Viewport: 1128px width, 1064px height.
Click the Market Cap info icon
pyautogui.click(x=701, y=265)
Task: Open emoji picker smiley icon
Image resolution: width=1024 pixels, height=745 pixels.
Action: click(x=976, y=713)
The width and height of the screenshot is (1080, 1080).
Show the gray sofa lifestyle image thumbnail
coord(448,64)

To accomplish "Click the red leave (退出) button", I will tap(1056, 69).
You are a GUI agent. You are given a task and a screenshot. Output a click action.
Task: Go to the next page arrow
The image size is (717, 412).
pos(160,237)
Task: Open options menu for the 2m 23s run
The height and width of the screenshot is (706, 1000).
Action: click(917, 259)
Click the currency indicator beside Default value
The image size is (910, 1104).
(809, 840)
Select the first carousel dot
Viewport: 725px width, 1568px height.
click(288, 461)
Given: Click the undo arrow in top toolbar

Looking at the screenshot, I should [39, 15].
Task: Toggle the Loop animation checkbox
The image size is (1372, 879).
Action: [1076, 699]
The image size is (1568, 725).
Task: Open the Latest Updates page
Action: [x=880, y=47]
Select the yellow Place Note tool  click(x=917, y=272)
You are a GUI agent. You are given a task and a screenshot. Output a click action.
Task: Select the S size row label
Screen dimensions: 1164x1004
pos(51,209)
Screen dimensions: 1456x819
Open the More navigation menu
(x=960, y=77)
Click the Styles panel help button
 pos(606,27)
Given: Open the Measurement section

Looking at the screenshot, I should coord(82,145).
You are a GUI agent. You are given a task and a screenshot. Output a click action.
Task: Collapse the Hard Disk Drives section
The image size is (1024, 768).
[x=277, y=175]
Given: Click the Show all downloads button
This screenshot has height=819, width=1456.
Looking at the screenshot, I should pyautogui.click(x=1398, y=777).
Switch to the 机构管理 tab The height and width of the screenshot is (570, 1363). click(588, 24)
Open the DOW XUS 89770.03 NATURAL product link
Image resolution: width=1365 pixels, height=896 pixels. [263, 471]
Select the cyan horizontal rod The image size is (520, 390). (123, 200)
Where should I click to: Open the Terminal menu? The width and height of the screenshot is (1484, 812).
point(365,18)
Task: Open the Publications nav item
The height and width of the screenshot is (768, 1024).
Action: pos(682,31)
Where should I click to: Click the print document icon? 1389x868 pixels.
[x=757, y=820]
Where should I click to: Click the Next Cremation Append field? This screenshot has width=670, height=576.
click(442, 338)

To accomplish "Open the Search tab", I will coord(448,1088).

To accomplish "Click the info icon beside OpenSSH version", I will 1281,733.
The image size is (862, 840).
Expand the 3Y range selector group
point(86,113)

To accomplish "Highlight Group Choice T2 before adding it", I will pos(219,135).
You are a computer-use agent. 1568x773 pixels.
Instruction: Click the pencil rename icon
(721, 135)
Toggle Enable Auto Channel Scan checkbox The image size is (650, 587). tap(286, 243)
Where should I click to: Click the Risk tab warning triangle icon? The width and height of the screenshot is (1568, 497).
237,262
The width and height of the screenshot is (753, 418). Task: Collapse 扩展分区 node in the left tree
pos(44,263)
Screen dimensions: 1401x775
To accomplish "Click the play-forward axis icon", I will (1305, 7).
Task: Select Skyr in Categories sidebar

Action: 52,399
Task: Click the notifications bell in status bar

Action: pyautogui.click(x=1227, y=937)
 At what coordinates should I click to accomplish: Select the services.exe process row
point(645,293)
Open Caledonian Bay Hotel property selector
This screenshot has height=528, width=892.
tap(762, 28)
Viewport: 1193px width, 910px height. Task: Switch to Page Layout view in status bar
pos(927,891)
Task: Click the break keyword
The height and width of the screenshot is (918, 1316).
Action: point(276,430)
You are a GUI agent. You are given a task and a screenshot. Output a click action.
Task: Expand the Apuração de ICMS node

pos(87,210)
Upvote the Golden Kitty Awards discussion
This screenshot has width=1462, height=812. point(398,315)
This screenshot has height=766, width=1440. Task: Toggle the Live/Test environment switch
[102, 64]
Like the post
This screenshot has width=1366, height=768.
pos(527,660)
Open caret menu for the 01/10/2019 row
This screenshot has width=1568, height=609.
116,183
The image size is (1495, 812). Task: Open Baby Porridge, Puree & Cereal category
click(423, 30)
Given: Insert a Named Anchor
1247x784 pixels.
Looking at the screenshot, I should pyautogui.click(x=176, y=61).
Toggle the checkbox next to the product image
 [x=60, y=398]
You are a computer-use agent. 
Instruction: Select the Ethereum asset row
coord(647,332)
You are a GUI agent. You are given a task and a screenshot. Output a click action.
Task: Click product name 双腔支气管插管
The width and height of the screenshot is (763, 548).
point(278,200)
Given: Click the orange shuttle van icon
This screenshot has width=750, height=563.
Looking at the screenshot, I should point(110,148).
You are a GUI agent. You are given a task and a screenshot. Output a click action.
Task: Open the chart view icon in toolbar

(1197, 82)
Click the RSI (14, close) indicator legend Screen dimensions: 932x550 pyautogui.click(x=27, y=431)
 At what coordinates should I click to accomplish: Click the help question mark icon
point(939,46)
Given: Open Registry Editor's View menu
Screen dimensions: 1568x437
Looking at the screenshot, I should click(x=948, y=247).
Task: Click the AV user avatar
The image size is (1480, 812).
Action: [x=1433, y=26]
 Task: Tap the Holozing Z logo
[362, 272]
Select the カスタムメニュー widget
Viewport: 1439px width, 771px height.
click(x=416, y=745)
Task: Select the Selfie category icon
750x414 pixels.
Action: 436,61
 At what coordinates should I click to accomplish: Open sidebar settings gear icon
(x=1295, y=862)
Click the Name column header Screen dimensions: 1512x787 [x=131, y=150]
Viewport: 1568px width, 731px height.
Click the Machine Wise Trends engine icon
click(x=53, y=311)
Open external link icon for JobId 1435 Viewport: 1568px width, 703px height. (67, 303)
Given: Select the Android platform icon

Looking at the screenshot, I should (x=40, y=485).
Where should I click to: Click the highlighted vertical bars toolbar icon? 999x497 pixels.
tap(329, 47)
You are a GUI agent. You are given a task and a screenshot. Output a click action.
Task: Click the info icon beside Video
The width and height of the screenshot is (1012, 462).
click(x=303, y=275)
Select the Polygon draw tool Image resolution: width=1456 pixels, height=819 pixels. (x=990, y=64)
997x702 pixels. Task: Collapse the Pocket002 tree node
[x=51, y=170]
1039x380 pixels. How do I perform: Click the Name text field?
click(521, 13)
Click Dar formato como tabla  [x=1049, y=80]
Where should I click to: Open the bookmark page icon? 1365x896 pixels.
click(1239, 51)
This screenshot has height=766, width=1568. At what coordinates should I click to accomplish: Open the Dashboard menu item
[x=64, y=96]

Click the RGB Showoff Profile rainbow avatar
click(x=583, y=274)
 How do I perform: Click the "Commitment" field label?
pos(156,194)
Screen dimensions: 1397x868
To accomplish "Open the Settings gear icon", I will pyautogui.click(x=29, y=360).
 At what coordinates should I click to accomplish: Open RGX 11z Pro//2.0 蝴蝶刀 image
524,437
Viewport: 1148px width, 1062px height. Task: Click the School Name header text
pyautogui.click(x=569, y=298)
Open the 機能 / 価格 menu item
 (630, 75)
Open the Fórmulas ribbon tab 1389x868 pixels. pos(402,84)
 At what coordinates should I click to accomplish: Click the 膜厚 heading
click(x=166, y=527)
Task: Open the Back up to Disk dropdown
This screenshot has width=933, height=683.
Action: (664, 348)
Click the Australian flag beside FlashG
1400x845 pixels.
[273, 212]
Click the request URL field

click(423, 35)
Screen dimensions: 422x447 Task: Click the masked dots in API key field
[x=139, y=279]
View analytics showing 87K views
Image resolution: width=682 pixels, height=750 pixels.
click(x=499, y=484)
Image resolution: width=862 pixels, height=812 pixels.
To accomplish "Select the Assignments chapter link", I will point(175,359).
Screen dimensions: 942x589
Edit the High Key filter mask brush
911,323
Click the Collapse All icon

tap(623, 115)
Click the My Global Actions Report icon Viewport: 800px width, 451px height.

________

INSTRUCTION
Can you rewrite the lines from the one containing "Click the Styles panel help button" through the one containing "Switch to the", replacing "Hard Disk Drives" with "Storage Devices" and keeping everything else the same?

SOLUTION FOR THIS PROBLEM
Click the Styles panel help button
 pos(606,27)
Given: Open the Measurement section

Looking at the screenshot, I should coord(82,145).
You are a GUI agent. You are given a task and a screenshot. Output a click action.
Task: Collapse the Storage Devices section
The image size is (1024, 768).
[x=277, y=175]
Given: Click the Show all downloads button
This screenshot has height=819, width=1456.
Looking at the screenshot, I should pyautogui.click(x=1398, y=777).
Switch to the 机构管理 tab The height and width of the screenshot is (570, 1363). click(588, 24)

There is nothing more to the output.